_What to work on_
Find the line with "AGB und Impressum (74, 2224)" in the entries below. Repeat it, every following line, and the line with "Mastodon (228, 1184)", exactly and with nothing added.

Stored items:
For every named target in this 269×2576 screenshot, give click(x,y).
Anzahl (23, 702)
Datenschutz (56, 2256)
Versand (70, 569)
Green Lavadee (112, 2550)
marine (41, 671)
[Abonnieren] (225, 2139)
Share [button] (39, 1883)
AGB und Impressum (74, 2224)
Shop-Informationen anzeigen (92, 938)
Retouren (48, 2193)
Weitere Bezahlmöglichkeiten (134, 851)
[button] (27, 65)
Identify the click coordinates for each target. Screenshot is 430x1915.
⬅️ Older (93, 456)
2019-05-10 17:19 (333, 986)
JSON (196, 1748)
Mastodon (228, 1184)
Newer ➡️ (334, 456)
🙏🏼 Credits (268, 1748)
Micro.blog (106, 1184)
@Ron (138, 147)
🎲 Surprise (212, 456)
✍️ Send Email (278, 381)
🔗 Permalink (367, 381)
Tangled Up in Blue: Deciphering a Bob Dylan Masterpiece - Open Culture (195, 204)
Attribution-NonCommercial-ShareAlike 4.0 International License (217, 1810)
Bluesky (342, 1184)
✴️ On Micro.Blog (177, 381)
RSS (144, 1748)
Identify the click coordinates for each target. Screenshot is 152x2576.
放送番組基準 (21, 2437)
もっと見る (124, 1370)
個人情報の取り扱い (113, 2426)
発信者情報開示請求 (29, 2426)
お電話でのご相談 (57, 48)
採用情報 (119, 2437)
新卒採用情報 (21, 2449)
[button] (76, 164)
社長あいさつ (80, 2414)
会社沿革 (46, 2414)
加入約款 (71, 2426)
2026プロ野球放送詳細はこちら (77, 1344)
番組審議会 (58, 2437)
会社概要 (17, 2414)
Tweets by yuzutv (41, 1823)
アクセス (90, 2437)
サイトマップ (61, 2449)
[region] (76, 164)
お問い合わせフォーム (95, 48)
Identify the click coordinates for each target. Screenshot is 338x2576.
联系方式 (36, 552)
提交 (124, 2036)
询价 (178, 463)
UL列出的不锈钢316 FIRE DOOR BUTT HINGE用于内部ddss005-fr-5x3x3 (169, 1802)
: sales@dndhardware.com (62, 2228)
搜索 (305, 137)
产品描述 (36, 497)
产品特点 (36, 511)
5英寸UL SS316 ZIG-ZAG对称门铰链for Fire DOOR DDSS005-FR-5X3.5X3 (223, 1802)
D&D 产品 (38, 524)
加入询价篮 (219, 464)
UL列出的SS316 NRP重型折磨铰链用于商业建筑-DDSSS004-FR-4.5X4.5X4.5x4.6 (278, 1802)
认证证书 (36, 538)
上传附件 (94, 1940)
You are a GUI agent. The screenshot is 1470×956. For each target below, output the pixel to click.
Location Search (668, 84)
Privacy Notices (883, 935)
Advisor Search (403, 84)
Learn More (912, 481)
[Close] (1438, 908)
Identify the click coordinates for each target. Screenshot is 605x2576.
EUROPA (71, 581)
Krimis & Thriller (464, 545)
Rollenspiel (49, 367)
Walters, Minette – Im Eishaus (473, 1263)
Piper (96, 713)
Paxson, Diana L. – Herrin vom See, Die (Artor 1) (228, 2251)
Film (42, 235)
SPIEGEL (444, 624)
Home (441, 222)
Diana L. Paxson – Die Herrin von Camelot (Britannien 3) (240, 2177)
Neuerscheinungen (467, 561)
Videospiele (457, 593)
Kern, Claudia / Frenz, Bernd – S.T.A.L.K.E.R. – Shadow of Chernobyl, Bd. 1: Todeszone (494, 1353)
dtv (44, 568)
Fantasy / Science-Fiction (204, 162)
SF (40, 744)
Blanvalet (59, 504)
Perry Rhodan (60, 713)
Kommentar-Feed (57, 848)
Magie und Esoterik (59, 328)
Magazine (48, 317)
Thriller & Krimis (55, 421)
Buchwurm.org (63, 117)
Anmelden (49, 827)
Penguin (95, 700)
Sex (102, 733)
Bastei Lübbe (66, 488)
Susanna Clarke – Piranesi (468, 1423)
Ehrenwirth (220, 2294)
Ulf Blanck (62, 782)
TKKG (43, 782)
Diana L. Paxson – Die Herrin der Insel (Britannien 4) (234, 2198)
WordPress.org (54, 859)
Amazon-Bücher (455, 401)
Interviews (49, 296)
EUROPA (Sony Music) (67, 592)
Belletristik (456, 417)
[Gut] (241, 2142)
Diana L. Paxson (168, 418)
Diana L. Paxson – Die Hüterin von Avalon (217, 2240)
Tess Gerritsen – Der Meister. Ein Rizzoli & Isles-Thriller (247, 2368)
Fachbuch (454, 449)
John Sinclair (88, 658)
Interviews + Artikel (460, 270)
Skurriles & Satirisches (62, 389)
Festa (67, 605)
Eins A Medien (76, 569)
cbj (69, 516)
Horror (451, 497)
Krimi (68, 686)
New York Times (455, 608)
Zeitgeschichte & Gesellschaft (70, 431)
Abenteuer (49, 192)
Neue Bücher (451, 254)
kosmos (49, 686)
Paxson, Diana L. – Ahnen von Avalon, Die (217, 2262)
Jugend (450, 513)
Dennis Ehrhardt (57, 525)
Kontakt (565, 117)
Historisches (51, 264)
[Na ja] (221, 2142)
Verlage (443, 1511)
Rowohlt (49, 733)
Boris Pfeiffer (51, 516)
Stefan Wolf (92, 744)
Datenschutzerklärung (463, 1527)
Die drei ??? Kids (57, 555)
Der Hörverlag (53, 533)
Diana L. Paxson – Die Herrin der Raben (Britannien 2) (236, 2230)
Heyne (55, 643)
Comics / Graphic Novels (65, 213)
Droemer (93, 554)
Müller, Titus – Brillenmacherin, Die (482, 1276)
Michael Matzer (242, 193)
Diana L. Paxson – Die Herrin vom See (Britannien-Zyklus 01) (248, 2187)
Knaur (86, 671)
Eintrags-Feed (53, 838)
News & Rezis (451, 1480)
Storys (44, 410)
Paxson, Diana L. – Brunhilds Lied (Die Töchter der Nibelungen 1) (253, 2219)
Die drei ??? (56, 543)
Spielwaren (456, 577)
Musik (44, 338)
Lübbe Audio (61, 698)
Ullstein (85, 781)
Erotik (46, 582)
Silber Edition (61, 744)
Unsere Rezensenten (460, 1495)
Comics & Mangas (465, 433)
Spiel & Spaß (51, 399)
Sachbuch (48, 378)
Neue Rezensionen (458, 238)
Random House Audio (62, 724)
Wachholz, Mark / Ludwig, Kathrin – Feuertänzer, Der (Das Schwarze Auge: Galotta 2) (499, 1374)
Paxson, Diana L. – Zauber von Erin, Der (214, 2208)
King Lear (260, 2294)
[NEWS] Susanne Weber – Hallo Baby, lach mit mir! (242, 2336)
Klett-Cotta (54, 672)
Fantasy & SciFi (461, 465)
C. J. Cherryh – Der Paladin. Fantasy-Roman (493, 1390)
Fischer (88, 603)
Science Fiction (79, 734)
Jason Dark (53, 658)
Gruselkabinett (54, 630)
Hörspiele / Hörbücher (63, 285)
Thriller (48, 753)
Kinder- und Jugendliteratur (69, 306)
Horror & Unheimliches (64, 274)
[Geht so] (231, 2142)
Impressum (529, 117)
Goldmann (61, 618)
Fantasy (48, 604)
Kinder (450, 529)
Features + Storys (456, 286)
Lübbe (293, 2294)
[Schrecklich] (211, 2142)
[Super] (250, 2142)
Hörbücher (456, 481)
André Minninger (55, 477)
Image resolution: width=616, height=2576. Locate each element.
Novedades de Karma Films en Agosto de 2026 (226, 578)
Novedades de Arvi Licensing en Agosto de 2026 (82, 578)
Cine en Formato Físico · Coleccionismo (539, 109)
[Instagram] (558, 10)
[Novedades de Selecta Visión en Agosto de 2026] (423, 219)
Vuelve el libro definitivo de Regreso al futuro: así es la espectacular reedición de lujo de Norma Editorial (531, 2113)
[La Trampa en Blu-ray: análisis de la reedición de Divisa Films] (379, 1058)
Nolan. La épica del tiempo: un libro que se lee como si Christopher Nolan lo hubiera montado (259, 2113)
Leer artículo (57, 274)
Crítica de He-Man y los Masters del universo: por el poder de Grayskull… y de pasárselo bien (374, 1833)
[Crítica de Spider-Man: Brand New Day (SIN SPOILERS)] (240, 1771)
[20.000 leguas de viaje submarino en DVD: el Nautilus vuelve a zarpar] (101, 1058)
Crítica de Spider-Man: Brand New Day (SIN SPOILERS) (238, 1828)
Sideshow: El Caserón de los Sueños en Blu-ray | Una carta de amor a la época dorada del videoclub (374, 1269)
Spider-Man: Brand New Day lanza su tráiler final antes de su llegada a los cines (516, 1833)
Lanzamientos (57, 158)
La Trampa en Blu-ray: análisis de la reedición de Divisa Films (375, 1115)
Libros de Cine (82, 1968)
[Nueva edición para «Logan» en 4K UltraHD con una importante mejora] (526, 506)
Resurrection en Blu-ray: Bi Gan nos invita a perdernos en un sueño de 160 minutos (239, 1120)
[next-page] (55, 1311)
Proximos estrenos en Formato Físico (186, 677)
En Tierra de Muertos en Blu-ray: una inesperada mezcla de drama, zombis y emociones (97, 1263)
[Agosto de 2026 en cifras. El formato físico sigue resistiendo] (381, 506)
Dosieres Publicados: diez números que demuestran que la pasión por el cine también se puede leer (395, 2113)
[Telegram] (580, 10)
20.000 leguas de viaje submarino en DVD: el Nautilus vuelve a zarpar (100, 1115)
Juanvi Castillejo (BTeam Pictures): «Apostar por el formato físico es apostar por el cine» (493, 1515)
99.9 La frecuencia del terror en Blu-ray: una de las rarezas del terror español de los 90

_Task answer_
AGB und Impressum (74, 2224)
Shop-Informationen anzeigen (92, 938)
Retouren (48, 2193)
Weitere Bezahlmöglichkeiten (134, 851)
[button] (27, 65)
Identify the click coordinates for each target. Screenshot is 430x1915.
⬅️ Older (93, 456)
2019-05-10 17:19 (333, 986)
JSON (196, 1748)
Mastodon (228, 1184)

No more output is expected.